In advance of tomorrow's GT meeting, I have my my first online version of VatLife up at www.ripplingloop.com. Comments are welcome.
Right now I have a single environment and two different single controllers (which are almost identical), both dynamically loaded from JAR files. In this environment, each a-life is a simple 2D polygon of up to five vertices, and gains energy by having an upward facing face that isn't shadowed by another a-life. The energy of each a-life is gray when low and more saturated when high.
Also, just to keep it interesting, the critters don't get energy if the "sunlight" hits them on the very top of the screen.
I decided to give each critter two different genotypes: one used by the environment to determine the initial form, and one used by the controller to determine the mind. My original thought was to use the same for both, but decided this would prevent the possibility of critter migration between environments.

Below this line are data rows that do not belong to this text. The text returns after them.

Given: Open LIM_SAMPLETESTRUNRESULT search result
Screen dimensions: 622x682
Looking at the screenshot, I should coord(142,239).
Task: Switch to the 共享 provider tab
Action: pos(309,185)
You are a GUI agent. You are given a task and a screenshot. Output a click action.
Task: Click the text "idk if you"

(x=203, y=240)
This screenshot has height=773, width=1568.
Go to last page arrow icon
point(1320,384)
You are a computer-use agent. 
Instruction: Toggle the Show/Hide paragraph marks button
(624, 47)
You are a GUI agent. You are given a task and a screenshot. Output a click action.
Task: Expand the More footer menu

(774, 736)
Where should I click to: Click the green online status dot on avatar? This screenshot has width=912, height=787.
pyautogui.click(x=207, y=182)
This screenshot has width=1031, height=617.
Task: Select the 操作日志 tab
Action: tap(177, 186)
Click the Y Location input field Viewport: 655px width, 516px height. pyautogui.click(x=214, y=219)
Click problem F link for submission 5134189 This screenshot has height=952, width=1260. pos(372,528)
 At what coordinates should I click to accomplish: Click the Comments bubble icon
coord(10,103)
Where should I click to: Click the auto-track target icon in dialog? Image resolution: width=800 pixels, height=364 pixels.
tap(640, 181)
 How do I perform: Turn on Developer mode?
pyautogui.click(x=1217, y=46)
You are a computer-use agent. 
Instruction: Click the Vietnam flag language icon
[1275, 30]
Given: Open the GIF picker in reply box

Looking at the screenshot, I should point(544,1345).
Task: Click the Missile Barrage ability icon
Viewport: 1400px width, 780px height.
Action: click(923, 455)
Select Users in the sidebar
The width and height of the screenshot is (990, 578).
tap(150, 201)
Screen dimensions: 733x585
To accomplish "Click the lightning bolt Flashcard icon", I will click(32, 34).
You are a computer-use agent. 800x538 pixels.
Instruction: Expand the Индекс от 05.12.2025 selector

In this environment, each "critter" has the same number of pins as it has faces, with the pin value returning the amount of energy that face received. Writing to a pin adds force in a particular direction.
Periodically the worst performers (the lowest energy a-lifes) are killed off and the best performers are reproduced with occasional mutations.
And incidentally, this could run way faster. I profiled it and found that the collision detection (from the Phys2D library I'm using) is taking about 90% of the time. I'm sure this could be cut down significantly. But of course, the environment is really just another proof of concept.